- Born: 19 December 1930 Lithgow, New South Wales, Australia
- Died: 1 October 2019 (aged 88)
- Occupation: Health economist
- Known for: One of the original policy architects of the Australian Medibank universal health insurance program
- Title: Professorial fellow
- Spouse: June Scotton (dec.)
- Children: John, Geoffrey, and Michael

= Richard Scotton =

Australian health economist (1930–2019)

Richard Bailey Scotton AO (19 December 1930 – 1 October 2019) was an Australian health economist, best known as one of the original key policy advisers who designed the Australian Medibank program—Australia's first and current system of publicly funded universal health care, now known as Medicare.

Scotton was educated at the University of Sydney where he obtained a Bachelor of Arts and a Bachelor of Economics. In June 2000 he was appointed an Officer of the Order of Australia (AO) for "service to social reform as a leading health economist and policy analyst, particularly through the development of the Medibank scheme."

==Medibank==

Between 1965 and 1970, Scotton worked with John Deeble to formulate a universal health care system for Australia. At that time, Australia was coming to the end of more than two decades of conservative government by the Liberal-National Coalition under Prime Ministers Robert Menzies, Harold Holt John Gorton and William McMahon. The Liberal and National parties opposed such a system, and so the plan was initially rejected. However, the Government's attitude changed in 1972 with the election of the reformist Whitlam Labor Government, who had campaigned promising to implement free universal health care in Australia for the first time.

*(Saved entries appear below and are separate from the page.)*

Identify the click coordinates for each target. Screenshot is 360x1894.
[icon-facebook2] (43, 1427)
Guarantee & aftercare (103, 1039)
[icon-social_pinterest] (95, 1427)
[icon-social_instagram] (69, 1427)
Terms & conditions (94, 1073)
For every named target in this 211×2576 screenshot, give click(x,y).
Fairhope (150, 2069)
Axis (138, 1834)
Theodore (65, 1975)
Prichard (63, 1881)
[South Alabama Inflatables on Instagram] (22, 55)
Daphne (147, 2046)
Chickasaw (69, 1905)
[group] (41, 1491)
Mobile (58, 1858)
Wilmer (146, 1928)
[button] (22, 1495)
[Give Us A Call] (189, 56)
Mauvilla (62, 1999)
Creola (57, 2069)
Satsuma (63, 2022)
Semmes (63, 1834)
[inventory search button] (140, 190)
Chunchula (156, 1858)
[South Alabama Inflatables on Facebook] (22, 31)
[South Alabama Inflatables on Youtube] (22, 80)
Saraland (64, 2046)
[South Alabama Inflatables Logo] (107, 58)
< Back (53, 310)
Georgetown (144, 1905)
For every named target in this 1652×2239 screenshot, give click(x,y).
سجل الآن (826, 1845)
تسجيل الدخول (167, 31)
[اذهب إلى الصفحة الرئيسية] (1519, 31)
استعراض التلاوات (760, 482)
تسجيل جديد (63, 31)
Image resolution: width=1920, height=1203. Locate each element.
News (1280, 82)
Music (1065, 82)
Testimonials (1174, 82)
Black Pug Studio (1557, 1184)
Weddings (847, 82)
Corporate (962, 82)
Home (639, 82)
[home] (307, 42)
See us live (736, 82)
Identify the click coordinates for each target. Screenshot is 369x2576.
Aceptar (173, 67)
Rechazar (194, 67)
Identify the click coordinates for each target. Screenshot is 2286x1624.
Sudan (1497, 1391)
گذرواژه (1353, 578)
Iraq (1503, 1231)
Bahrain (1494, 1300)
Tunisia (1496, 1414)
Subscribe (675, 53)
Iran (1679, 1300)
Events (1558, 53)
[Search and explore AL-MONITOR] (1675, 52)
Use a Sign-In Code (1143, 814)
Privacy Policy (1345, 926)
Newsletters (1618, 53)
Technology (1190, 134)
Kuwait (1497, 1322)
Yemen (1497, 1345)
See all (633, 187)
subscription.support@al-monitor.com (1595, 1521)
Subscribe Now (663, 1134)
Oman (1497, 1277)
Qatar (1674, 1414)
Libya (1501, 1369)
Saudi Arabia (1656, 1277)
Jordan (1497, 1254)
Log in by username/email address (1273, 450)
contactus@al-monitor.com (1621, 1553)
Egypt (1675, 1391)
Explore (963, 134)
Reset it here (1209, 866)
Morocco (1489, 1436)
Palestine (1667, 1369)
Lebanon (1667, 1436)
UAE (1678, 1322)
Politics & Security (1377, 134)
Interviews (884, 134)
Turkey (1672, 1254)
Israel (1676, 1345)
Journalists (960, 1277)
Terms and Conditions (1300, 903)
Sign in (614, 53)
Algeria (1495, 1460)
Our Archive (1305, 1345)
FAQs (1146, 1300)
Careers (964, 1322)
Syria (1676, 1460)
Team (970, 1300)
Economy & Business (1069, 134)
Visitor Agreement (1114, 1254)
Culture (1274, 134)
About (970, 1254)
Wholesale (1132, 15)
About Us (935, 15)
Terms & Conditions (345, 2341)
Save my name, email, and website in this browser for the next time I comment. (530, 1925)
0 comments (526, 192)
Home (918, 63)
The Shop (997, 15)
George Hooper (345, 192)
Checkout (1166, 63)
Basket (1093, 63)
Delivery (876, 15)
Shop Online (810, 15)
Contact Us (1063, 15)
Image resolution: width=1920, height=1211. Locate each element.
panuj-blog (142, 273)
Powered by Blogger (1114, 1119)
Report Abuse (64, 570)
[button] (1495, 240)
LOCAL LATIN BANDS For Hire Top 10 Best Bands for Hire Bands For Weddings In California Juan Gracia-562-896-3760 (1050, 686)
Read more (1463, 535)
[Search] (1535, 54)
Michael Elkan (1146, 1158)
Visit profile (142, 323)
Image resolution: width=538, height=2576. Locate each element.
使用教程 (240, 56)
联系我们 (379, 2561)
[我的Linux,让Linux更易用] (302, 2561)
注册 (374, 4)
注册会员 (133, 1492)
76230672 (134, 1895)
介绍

Scotton then entered the public service to implement the Medibank program (known later Medicare) as chairman of the Health Insurance Commission (1973–1976). He worked closely with Social Security Minister Bill Hayden as a Special Advisor for several years. In his autobiography, Hayden said that, "The struggle for Medibank ... was indisputably the most furiously fought domestic policy issues at any time since the ... nationalisation and health services battles of the Chifley Government in 1949." "Dick Scotton and John Deeble, creators of the Medibank health insurance concept", he added, "were remarkably adept academics, endlessly bouncing new policy ideas. What's more, they were able to develop practical working systems with which to implement the ideas."

==Academic career==

Scotton spent part of his career at the University of Melbourne. He then held senior administrative positions in the Health Commission of Victoria and the Victorian Accident Compensation Commission. He then returned to academia as a professorial fellow in health economics at Monash University's Centre for Health Program Evaluation. In 2000, Scotton retired from full-time work.